Another participant complained on data falsification especially in immunisation campaigns. He said there seems to be ineffective monitoring of vaccines disbursement and usage.

He complained that most times, number of children recorded are not as much as the coverage, the people sit down and formulate data that are not corresponding to what is on ground.

Mr. Mustapha said effective monitoring of the immunisation data starts from the CHW and to know if there are discrepancies in what is being submitted to the government. He said most of the data are often gotten from CHW who are also members of the health workers who submit the data.


Another participant laments professional rivalry in some states, saying this has made it difficult for CHW to be efficient. He asks how this can be rectified to place CHW at its right place knowing the importance of CHW to PHCs

Mr. Abanida said this situation is not new to them alone. He sympathised that people working in places where they don’t have professional satisfaction would not perform to full capacity at their places of work.

He however said problem of work rivalry cuts across all the cadre in the health sector. He said the association can rectify that by capacity development. He said this will give them a cutting edge in the health sector.

He said a strong association the can make a lot of changes in the profession and the way they are perceived in the community.


11:03 Speaking now is Kabiru Mustapha representing Adamu Nuhu, a pubic health communication and advocacy expert and the North-west zonal director of NPHCDA.

Speaking on challenges and opportunities for community health practitioners within the PHUCUOR national policy, he said the constitution recognised the primary health care system.

Unfortunately the system has been having a lot of challenges because Nigeria is good at planning but not implementing, he said.

He said there is a need to rethink what the country is doing in order to have a good PHC health delivery. He said the PHCs are very important because they cater for the needs of the poor and vulnerable in the rural area.

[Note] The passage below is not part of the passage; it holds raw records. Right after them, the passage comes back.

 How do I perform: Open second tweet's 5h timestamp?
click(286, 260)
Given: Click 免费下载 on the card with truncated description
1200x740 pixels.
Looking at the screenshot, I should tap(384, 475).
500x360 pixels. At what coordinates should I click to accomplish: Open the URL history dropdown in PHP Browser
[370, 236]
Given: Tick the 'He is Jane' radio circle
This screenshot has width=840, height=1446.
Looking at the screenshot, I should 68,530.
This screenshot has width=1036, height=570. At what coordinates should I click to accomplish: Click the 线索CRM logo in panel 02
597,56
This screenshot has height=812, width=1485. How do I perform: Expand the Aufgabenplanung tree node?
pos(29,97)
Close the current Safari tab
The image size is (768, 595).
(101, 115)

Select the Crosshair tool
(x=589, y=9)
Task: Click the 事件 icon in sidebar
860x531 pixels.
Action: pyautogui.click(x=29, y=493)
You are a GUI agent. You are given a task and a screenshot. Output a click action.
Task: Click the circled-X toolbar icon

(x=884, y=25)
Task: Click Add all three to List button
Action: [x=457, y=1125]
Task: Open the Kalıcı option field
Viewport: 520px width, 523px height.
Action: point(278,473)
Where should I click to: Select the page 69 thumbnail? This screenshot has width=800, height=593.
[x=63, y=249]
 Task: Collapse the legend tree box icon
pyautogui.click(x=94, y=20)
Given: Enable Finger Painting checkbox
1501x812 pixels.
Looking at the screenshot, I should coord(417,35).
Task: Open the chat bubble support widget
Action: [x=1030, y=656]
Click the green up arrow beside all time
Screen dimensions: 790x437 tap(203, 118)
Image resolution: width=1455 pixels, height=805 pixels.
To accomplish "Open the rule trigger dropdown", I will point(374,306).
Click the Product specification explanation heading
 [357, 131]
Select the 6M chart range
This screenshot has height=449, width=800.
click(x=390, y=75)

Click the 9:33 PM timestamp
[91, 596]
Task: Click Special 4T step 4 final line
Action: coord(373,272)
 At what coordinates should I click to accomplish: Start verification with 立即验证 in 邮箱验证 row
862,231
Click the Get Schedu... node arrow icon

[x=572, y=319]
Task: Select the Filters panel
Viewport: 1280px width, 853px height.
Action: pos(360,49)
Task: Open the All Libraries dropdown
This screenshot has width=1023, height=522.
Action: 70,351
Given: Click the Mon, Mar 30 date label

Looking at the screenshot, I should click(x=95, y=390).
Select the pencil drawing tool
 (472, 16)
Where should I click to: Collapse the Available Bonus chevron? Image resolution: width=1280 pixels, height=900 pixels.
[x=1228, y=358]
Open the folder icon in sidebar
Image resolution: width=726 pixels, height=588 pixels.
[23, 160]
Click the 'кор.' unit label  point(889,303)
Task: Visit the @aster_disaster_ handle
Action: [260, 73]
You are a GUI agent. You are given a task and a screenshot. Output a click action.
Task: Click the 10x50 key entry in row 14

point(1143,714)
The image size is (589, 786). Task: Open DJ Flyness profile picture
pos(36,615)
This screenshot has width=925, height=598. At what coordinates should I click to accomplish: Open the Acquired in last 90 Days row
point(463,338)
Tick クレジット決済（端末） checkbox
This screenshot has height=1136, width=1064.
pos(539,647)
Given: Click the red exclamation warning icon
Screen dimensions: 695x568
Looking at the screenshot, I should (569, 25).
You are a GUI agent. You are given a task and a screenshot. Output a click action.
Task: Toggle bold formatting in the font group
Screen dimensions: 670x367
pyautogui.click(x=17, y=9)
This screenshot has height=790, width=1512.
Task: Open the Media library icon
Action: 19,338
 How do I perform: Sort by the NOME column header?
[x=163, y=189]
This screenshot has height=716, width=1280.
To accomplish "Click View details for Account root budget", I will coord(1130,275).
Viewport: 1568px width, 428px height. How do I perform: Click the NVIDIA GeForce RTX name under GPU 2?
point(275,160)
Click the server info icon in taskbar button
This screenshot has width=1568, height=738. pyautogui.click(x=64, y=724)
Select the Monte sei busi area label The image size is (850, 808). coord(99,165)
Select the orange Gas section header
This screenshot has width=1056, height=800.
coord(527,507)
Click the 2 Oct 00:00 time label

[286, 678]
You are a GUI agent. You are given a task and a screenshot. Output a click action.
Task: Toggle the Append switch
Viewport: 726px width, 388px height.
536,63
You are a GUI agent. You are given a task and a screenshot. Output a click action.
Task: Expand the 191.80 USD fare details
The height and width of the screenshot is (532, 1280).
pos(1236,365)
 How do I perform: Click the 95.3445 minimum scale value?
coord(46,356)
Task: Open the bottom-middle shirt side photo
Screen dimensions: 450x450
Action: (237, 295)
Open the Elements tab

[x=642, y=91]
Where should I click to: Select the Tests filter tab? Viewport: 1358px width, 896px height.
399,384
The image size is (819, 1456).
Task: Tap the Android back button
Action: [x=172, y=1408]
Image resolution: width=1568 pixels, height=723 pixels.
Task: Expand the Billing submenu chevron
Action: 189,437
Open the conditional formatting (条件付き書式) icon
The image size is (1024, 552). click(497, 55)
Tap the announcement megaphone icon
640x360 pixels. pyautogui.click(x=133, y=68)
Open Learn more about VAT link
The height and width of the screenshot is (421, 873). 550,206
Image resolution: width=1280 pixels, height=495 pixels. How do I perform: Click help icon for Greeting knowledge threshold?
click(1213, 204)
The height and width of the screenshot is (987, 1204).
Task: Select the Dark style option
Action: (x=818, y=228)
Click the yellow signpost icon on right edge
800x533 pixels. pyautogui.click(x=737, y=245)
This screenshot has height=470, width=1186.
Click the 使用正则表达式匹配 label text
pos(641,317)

Mr Mustapha said some of the factors fueling the weak PHC systems in Nigeria are fragmentation in service delivery, low financing, lack of proper strategy and planning.


12:39 pm – The moderator calls on the next presenter

This presentation is on case finding in infectious diseases and disease outbreaks in the community. The study was conducted by a lecturer of public health.

The presenter explained what happens doing disease outbreak. He said there are the three types of people to look out for during contact tracing: the index, those who got in contact with the index and the reservoir.

He said conditions that favour contact infections are overcrowding, poor housing, insecurity among others. He explained that reasons for contact tracing is to reduce infection, stop transmission to persons, reduce community incidence of infection as well as identify previously unrecognised symptomatic virus.

Some of the diseases which needs case tracing are TB, Lassa fever, Ebola


12:55 pm: The presenter used the session to teach on important step on case tracing in disease outbreak and management. This is very important especially in terms of infectious diseases which have a tendency of reaching an epidemic alert if not quickly attended to, he said.